Exercise input:
"""

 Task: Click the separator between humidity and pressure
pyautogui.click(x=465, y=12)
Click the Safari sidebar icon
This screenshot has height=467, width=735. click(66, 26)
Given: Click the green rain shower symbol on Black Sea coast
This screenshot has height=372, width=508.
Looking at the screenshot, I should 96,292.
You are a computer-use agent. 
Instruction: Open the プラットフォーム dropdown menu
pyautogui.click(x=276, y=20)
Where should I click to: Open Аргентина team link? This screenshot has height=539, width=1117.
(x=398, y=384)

"""
"""

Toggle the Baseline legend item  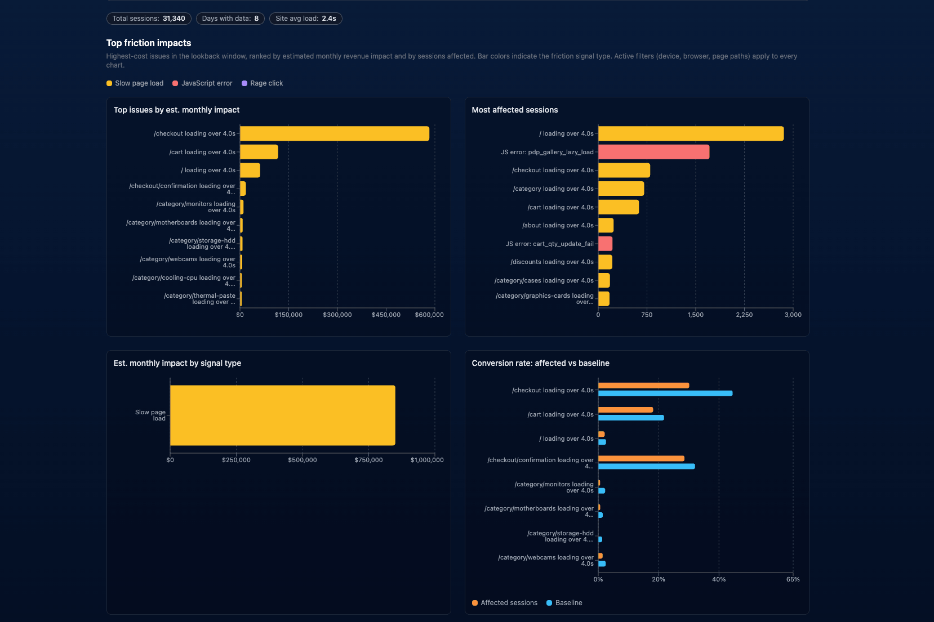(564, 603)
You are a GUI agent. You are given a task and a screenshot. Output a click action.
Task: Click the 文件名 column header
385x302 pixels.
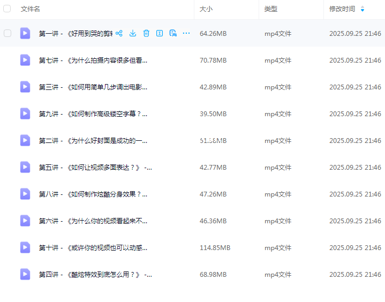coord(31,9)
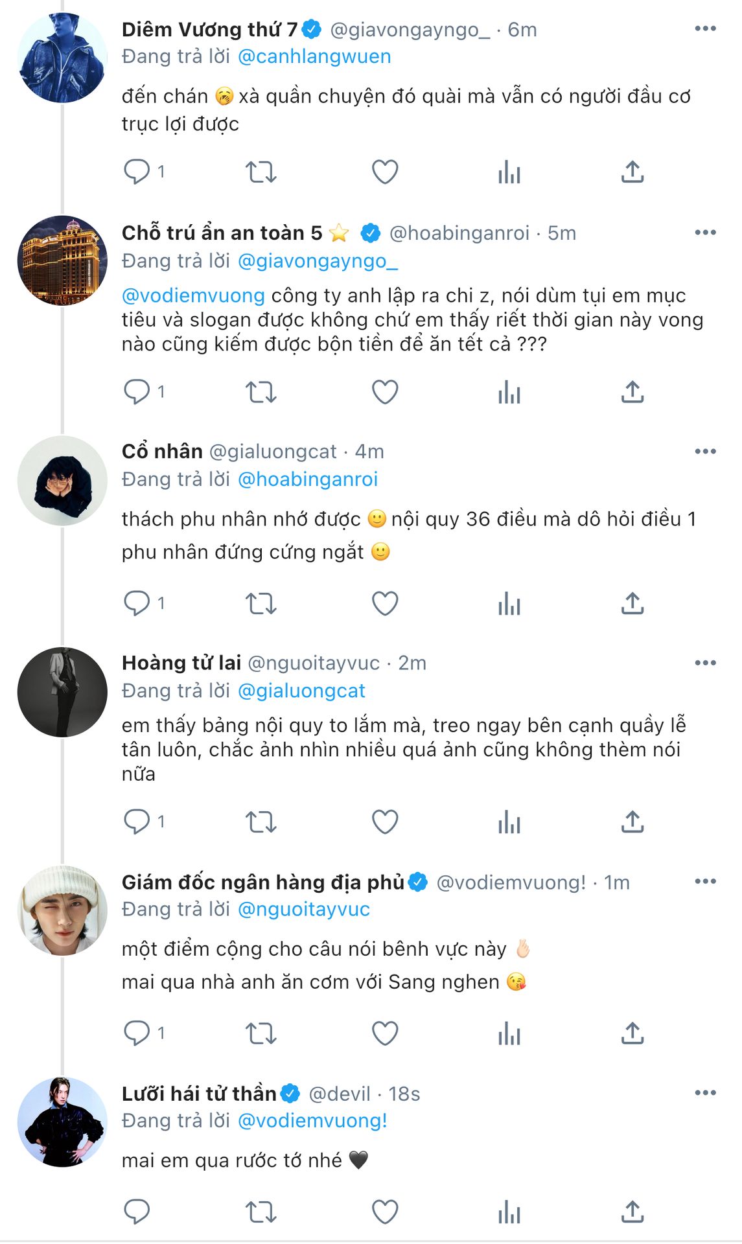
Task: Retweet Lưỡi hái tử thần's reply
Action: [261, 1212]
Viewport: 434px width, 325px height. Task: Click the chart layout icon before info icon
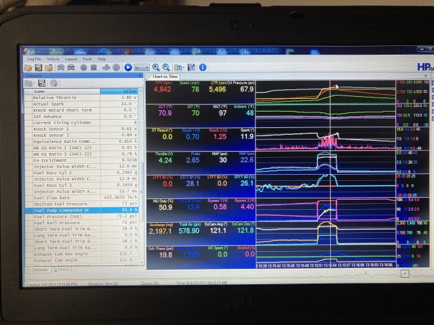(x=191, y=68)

"""

What to work on:
Once you have found every line above holding the word "agent", copy those lines.

Completed task:
You are a computer-use agent. 
You are a GUI agent. You are given a task and a screenshot. Output a click action.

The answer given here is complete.